_What this task involves_: List the three parts into which the reply in the Linux tuning post below divides the problem.

_Passage given_:
"""

2008-09-07 Thread Glen Turner

Kyle wrote:

Ok,

a couple of responses thus far. Some further info.

The software I can tune myself. I was more looking for Linux specific 
tuning.


* Yes, I was/am concerned about I/O.
* But also ensuring the OS itself (system processes) is not hindering 
anything otherwise.

* The RAID is the storage medium. (Hardware RAID)
* Incremental change analysis is done client side.
* Dual P4's / 1GB RAM
* Filesys is ext3 mounted with 'defaults'


You've chosen *the* application which most stresses the operating system :-)

Cut the problem into three
 - tune the disk
 - tune the network
 - tune the backup software.

Disk:
 - you are writing large files.
- RAID5 is not your friend, why not RAID10 since disk is
  so cheap?
- some filesystems do big files better than others (xfs  ext3)
 - you need all spindles running under the same load, so layout
   your disks that that in mind. You'll probably need four spindles
   running to ensure that the average write speed exceeds the maximum
   read speed of the clients.  Test this -- the client should not
   stall.
 - you are not reading
- caching gains you little, so adjust the weighting so caches are
  cleared down more agressively
 - discard metadata uselessness (such as atime).
 - kill all low value disk-using processes (such as Beagle, slocate
   and other such rubbish, typically run from cron).

"""

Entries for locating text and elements
"""

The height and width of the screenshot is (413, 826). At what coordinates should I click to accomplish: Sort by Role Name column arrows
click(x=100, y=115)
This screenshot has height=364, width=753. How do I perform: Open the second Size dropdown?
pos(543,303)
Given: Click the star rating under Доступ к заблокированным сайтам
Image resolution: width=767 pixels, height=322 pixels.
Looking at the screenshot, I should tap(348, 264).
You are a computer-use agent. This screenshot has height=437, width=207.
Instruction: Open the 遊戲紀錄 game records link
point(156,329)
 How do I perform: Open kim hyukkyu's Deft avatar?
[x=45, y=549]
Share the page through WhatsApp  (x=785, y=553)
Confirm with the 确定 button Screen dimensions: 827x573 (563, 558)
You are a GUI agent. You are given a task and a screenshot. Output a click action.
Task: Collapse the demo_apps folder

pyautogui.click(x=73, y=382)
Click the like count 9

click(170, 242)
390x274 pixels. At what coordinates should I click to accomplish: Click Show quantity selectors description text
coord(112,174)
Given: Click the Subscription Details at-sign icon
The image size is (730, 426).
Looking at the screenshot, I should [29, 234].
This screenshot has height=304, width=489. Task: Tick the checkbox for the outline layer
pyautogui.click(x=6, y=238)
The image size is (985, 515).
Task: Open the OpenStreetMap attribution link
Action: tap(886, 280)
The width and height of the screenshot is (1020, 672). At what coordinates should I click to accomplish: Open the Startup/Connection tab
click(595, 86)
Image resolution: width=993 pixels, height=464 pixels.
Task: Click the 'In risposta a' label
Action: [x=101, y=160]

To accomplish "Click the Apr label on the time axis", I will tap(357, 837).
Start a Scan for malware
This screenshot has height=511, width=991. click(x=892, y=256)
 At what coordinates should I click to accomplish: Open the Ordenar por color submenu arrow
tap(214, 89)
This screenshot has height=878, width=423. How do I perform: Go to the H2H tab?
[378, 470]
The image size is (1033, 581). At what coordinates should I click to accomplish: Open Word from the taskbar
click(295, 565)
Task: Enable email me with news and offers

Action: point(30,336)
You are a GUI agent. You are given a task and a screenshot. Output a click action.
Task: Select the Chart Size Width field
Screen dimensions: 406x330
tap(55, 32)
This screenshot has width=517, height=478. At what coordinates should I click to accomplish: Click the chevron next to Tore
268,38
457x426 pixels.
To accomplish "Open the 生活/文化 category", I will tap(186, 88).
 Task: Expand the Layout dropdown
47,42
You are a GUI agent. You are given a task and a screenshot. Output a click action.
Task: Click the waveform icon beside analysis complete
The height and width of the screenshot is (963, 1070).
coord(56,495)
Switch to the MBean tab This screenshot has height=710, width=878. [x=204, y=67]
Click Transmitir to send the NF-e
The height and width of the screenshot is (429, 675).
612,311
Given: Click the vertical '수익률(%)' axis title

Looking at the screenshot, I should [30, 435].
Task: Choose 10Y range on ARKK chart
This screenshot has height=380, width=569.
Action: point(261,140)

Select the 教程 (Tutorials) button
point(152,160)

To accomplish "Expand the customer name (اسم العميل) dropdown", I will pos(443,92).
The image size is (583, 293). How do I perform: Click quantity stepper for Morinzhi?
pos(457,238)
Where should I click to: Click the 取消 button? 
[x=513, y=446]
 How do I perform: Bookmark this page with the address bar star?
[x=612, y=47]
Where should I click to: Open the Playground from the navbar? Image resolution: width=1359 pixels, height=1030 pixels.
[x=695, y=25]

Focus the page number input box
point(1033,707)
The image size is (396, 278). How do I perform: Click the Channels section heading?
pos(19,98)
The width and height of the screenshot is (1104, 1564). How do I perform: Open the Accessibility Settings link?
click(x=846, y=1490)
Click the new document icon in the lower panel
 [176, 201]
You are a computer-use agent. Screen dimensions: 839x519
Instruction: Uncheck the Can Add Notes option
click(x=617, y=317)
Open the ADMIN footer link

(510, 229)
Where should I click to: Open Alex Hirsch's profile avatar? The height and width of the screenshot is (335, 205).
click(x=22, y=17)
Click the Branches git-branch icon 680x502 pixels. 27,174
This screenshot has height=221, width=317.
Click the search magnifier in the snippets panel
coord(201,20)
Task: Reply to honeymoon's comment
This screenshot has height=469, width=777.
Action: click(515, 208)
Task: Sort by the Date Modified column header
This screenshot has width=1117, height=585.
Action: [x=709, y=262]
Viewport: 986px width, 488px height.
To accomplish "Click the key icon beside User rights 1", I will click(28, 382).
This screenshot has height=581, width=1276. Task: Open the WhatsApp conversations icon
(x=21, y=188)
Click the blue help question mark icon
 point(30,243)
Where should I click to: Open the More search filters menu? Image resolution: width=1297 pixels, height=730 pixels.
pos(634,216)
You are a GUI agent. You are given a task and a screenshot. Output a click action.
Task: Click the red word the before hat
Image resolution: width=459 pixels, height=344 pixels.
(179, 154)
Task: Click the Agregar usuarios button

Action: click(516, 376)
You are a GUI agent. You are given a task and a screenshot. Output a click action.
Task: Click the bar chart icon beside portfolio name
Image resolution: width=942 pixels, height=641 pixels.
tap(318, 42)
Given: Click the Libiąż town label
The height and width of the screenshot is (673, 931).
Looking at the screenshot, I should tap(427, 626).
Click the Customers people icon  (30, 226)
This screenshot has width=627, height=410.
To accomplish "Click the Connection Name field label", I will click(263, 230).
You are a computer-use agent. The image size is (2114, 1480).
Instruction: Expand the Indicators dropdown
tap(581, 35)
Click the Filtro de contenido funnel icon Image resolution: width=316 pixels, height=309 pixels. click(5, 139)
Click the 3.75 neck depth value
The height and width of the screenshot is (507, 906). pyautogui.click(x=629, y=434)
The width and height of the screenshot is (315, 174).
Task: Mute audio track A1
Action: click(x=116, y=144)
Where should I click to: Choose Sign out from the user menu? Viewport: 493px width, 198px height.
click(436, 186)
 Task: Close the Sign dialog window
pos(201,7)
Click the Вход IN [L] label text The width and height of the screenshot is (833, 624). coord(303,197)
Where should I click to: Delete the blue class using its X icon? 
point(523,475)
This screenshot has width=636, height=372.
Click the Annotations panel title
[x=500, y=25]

"""

_Answer to the task_:
- tune the disk
- tune the network
- tune the backup software